## Travail demandé
Reproduisez fidèlement les lignes en partant du début et en terminant par la ligne qui contient « pos(522,352) », celle-ci comprise. N'incluez pas les images dans votre réponse.

+ + + + + + +

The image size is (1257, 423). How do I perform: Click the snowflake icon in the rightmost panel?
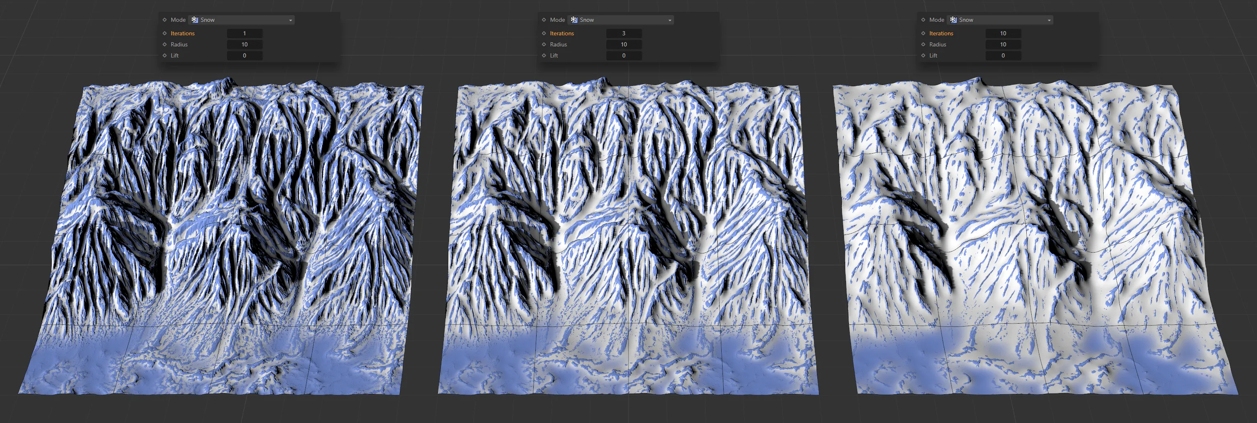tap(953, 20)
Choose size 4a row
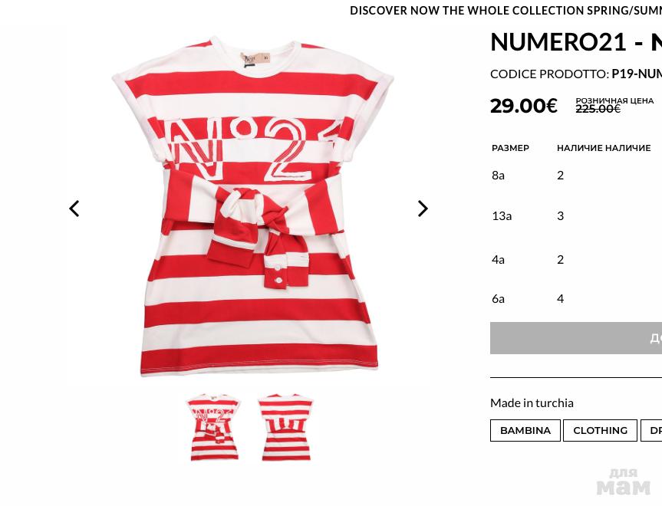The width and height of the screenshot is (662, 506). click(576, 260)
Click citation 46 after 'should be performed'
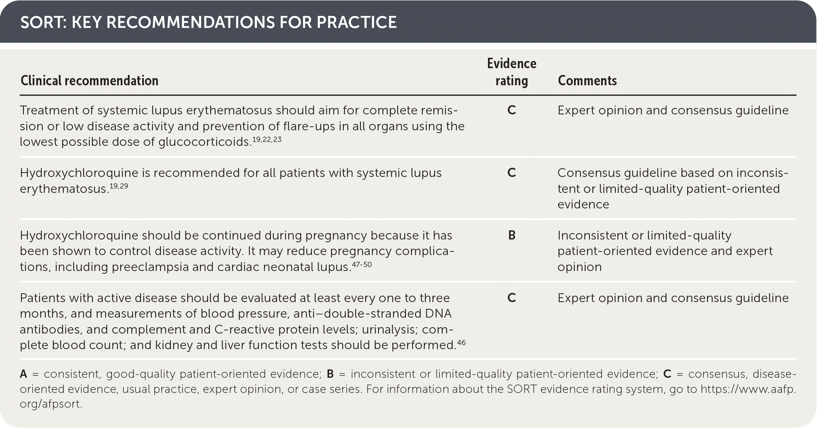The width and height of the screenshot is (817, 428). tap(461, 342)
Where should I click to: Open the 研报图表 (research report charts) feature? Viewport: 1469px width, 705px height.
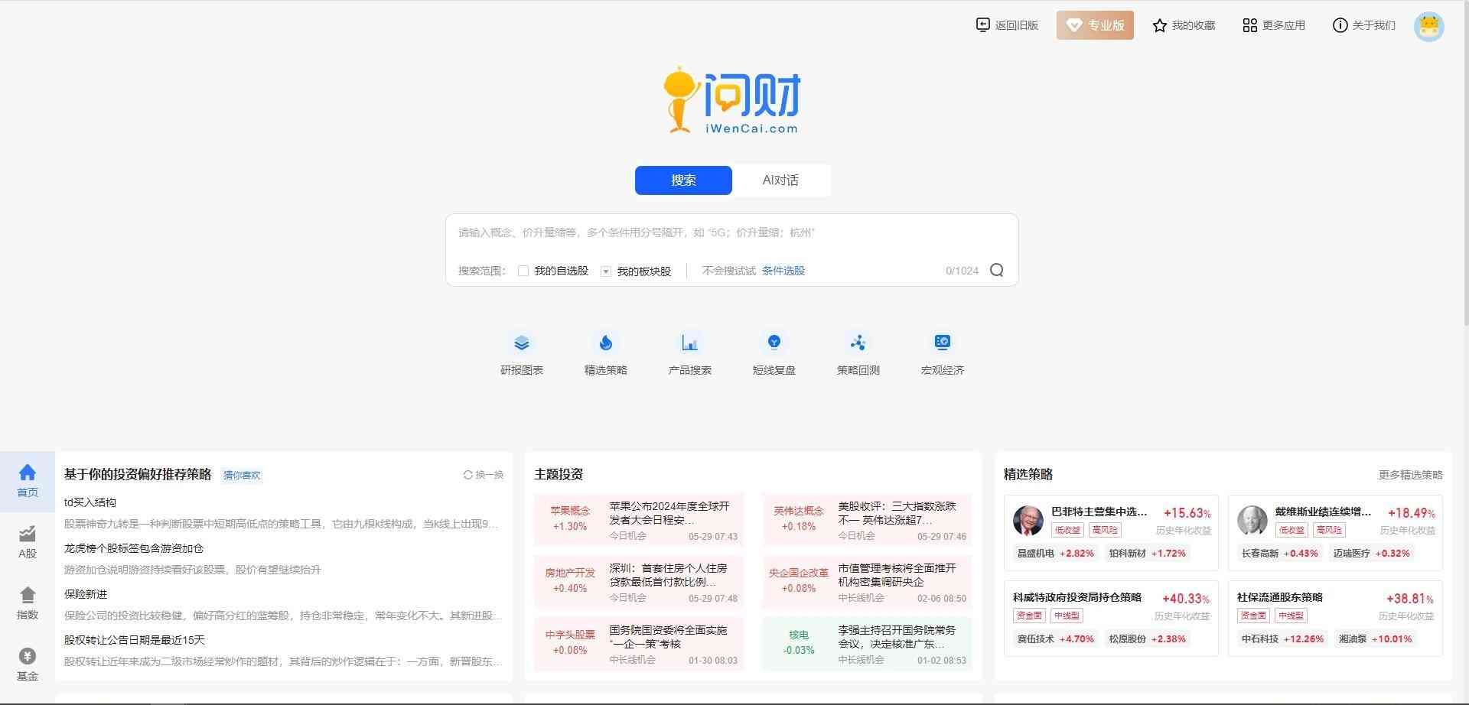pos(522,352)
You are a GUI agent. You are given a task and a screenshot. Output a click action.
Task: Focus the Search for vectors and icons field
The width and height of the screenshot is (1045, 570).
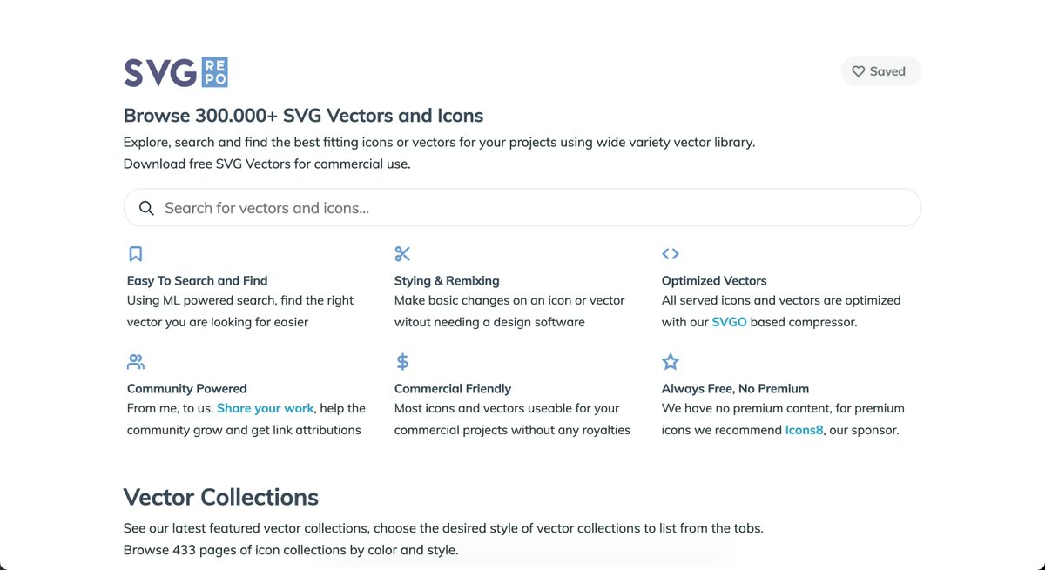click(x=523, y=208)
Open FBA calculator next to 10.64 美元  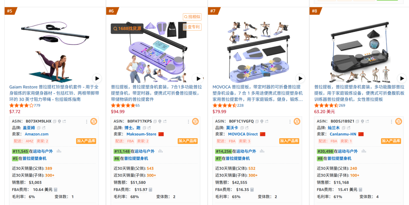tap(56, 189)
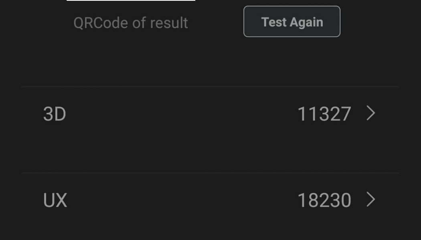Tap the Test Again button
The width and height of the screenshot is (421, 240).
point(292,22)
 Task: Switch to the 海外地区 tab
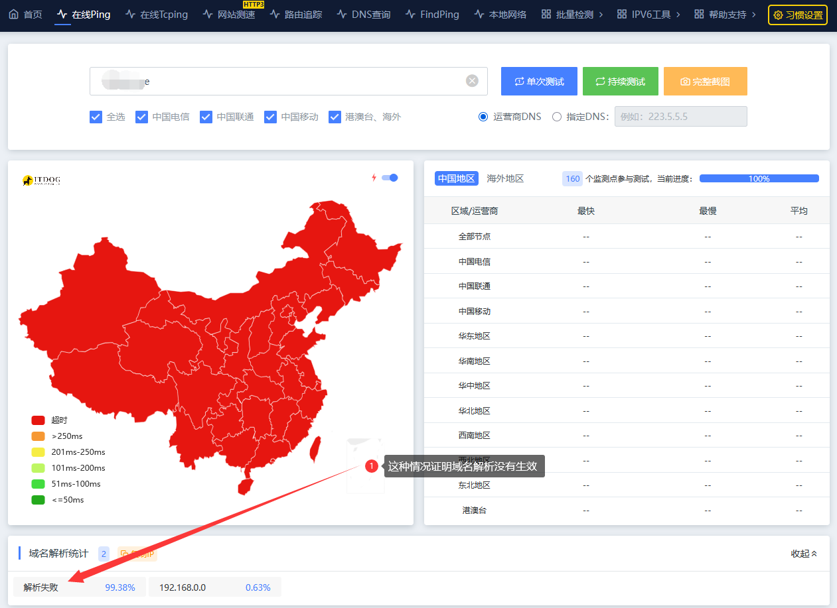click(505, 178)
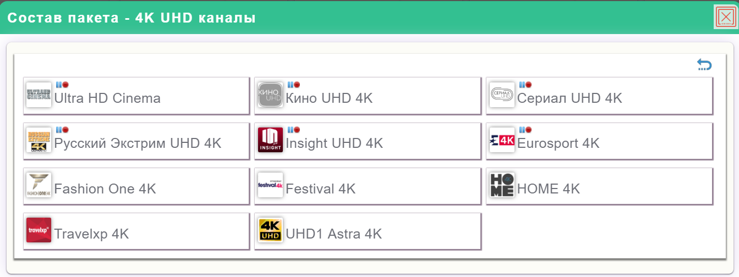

+ + + + + + +

## Réponse
The image size is (1257, 423). How do I perform: Click the snowflake icon in the rightmost panel?
tap(953, 20)
Choose size 4a row
The width and height of the screenshot is (662, 506). click(576, 260)
Click citation 46 after 'should be performed'
The width and height of the screenshot is (817, 428). tap(461, 342)
Where should I click to: Open the 研报图表 (research report charts) feature? Viewport: 1469px width, 705px height.
pos(522,352)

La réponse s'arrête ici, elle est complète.